§ **WORK ORDER**
Below are some records; output exactly the lines from the line with "The height and" to the line with "Given: Remove the", both ends kept, and nothing more.

§ **DATA RECORDS**
----
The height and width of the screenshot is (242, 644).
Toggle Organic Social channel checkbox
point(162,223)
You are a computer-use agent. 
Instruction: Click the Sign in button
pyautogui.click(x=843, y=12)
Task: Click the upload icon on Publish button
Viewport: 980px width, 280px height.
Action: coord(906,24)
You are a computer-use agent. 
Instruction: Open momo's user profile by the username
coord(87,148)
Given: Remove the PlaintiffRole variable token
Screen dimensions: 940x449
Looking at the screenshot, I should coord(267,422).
----
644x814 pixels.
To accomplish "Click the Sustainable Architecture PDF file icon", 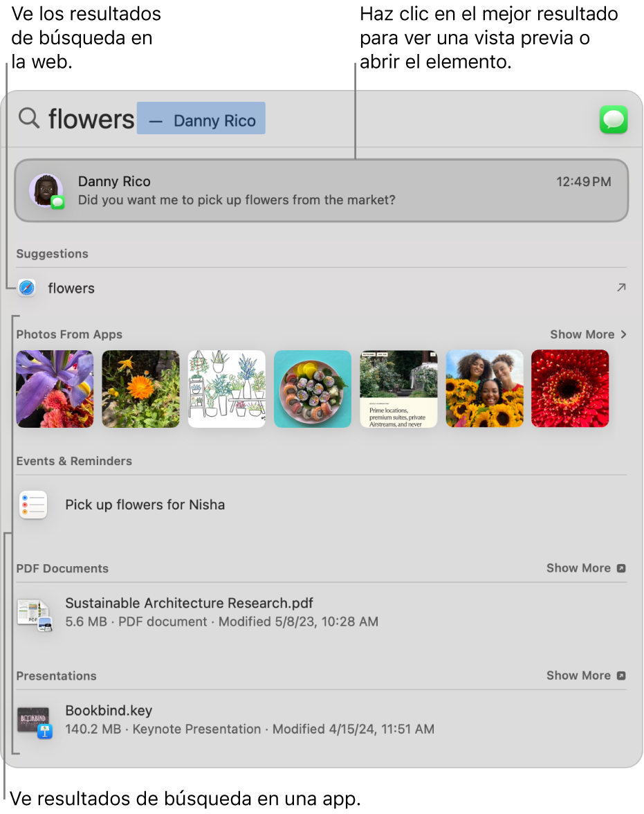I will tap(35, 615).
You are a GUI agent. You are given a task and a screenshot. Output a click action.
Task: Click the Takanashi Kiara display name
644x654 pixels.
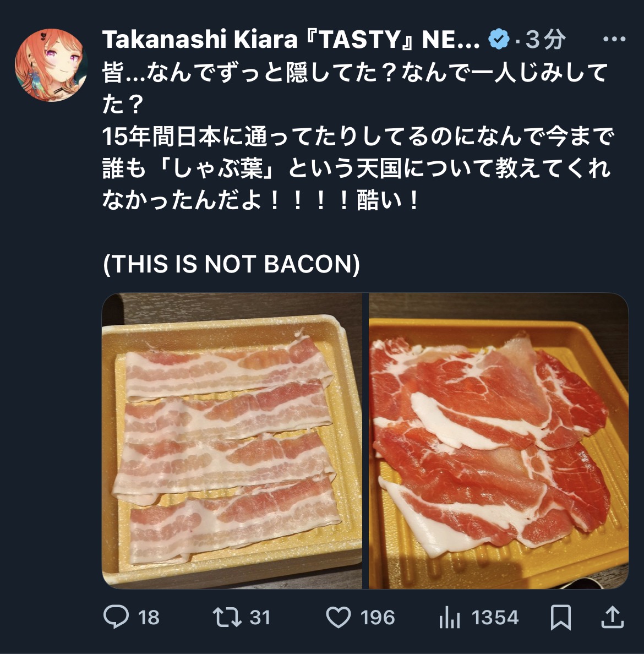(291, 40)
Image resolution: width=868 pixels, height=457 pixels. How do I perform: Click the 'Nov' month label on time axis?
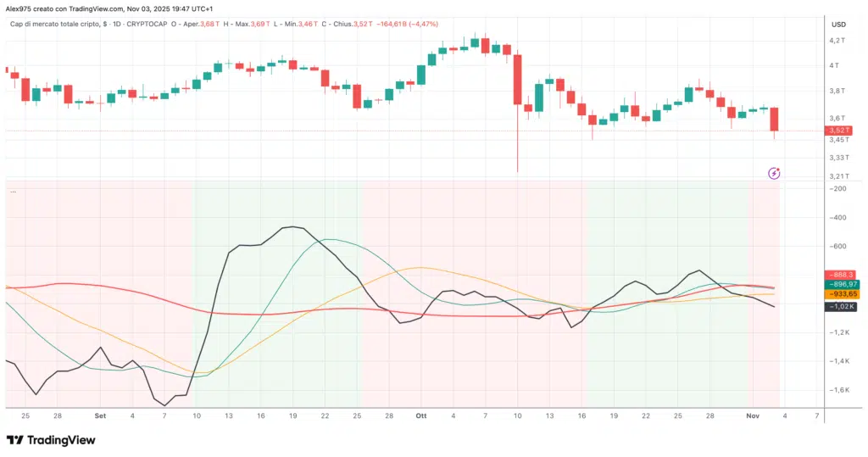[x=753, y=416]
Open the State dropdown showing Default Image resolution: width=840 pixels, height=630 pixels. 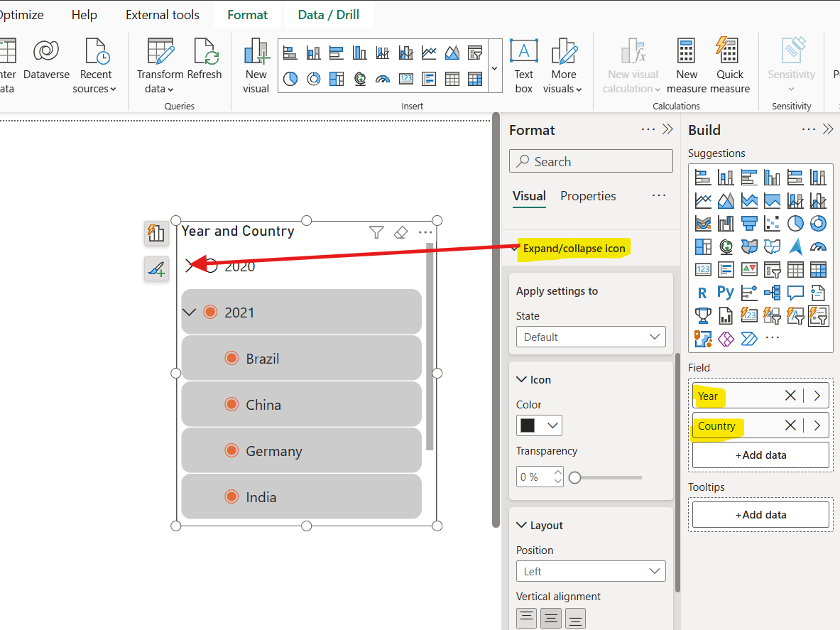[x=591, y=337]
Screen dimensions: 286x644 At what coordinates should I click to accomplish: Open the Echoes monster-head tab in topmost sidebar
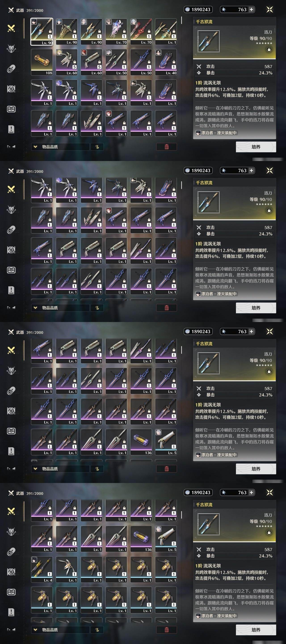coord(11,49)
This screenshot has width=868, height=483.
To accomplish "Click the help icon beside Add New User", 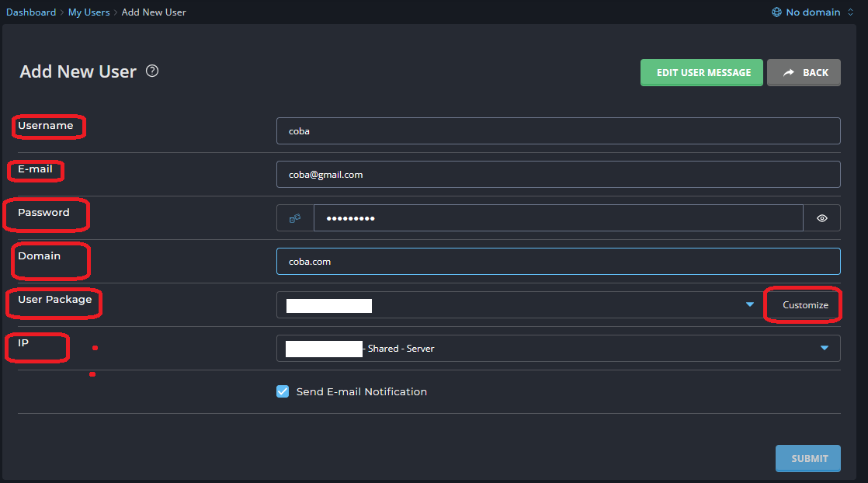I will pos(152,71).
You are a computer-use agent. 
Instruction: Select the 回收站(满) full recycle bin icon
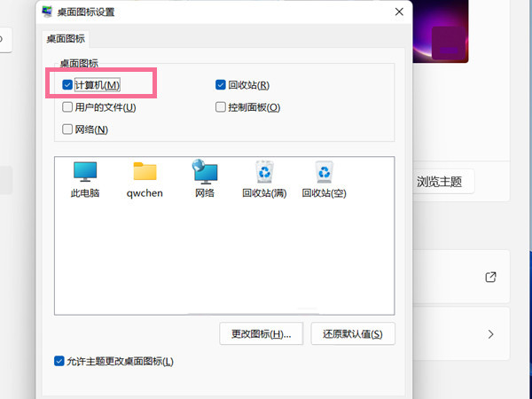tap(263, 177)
----
§ **SOLUTION**
The height and width of the screenshot is (242, 644).
Toggle Organic Social channel checkbox
point(162,223)
You are a computer-use agent. 
Instruction: Click the Sign in button
pyautogui.click(x=843, y=12)
Task: Click the upload icon on Publish button
Viewport: 980px width, 280px height.
Action: coord(906,24)
You are a computer-use agent. 
Instruction: Open momo's user profile by the username
coord(87,148)
Given: Remove the PlaintiffRole variable token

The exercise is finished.